Your answer should be the entire listing, printed exactly.

#### [ENTRIES PROVIDED]
────
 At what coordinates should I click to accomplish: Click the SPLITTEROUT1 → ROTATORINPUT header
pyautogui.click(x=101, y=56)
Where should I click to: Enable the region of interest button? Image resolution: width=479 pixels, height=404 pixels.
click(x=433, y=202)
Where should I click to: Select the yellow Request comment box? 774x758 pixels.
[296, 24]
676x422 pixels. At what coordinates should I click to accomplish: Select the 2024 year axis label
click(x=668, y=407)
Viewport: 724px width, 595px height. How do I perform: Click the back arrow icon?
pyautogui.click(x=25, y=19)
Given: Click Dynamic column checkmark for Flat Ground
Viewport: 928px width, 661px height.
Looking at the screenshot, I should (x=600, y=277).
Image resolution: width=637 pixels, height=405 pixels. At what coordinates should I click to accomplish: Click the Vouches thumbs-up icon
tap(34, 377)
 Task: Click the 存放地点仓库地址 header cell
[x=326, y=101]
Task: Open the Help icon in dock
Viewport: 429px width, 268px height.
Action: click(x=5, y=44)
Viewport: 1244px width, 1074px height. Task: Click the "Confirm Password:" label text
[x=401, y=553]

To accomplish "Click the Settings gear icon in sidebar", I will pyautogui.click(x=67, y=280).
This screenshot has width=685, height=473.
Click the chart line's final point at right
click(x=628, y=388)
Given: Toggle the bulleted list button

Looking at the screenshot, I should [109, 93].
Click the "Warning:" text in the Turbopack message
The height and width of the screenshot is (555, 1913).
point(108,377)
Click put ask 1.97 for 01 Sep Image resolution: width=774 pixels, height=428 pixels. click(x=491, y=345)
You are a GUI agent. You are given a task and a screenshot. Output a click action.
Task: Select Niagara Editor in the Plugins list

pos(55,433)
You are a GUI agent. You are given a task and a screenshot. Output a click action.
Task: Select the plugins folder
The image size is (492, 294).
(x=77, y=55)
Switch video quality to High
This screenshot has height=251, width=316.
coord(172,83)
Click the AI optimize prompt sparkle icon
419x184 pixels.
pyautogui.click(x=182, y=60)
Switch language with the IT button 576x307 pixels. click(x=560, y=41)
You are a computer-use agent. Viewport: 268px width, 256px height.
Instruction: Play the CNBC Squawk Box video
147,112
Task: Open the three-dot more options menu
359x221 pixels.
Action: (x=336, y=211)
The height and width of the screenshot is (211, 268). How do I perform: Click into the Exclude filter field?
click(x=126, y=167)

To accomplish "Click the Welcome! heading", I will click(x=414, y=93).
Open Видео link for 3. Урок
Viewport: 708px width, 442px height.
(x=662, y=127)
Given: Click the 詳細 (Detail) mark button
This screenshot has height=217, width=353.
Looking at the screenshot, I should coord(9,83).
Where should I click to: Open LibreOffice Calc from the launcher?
────
#### [COMPLETED TASK]
 At what coordinates should I click to accomplish: Click the SPLITTEROUT1 → ROTATORINPUT header
pyautogui.click(x=101, y=56)
Where should I click to: Enable the region of interest button? Image resolution: width=479 pixels, height=404 pixels.
click(x=433, y=202)
Where should I click to: Select the yellow Request comment box? 774x758 pixels.
[296, 24]
676x422 pixels. At what coordinates should I click to accomplish: Select the 2024 year axis label
click(x=668, y=407)
Viewport: 724px width, 595px height. How do I perform: Click the back arrow icon?
pyautogui.click(x=25, y=19)
Given: Click Dynamic column checkmark for Flat Ground
Viewport: 928px width, 661px height.
Looking at the screenshot, I should (x=600, y=277).
Image resolution: width=637 pixels, height=405 pixels. At what coordinates should I click to accomplish: Click the Vouches thumbs-up icon
tap(34, 377)
 Task: Click the 存放地点仓库地址 header cell
[x=326, y=101]
Task: Open the Help icon in dock
Viewport: 429px width, 268px height.
Action: click(x=5, y=44)
Viewport: 1244px width, 1074px height. Task: Click the "Confirm Password:" label text
[x=401, y=553]

To accomplish "Click the Settings gear icon in sidebar", I will pyautogui.click(x=67, y=280).
This screenshot has width=685, height=473.
Click the chart line's final point at right
click(x=628, y=388)
Given: Toggle the bulleted list button

Looking at the screenshot, I should [109, 93].
Click the "Warning:" text in the Turbopack message
The height and width of the screenshot is (555, 1913).
point(108,377)
Click put ask 1.97 for 01 Sep Image resolution: width=774 pixels, height=428 pixels. click(x=491, y=345)
You are a GUI agent. You are given a task and a screenshot. Output a click action.
Task: Select Niagara Editor in the Plugins list

pos(55,433)
You are a GUI agent. You are given a task and a screenshot. Output a click action.
Task: Select the plugins folder
The image size is (492, 294).
(x=77, y=55)
Switch video quality to High
This screenshot has height=251, width=316.
coord(172,83)
Click the AI optimize prompt sparkle icon
419x184 pixels.
pyautogui.click(x=182, y=60)
Switch language with the IT button 576x307 pixels. click(x=560, y=41)
You are a computer-use agent. Viewport: 268px width, 256px height.
Instruction: Play the CNBC Squawk Box video
147,112
Task: Open the three-dot more options menu
359x221 pixels.
Action: (x=336, y=211)
The height and width of the screenshot is (211, 268). How do I perform: Click into the Exclude filter field?
click(x=126, y=167)

To accomplish "Click the Welcome! heading", I will click(x=414, y=93).
Open Видео link for 3. Урок
Viewport: 708px width, 442px height.
(x=662, y=127)
Given: Click the 詳細 (Detail) mark button
This screenshot has height=217, width=353.
Looking at the screenshot, I should coord(9,83).
Where should I click to: Open LibreOffice Calc from the launcher?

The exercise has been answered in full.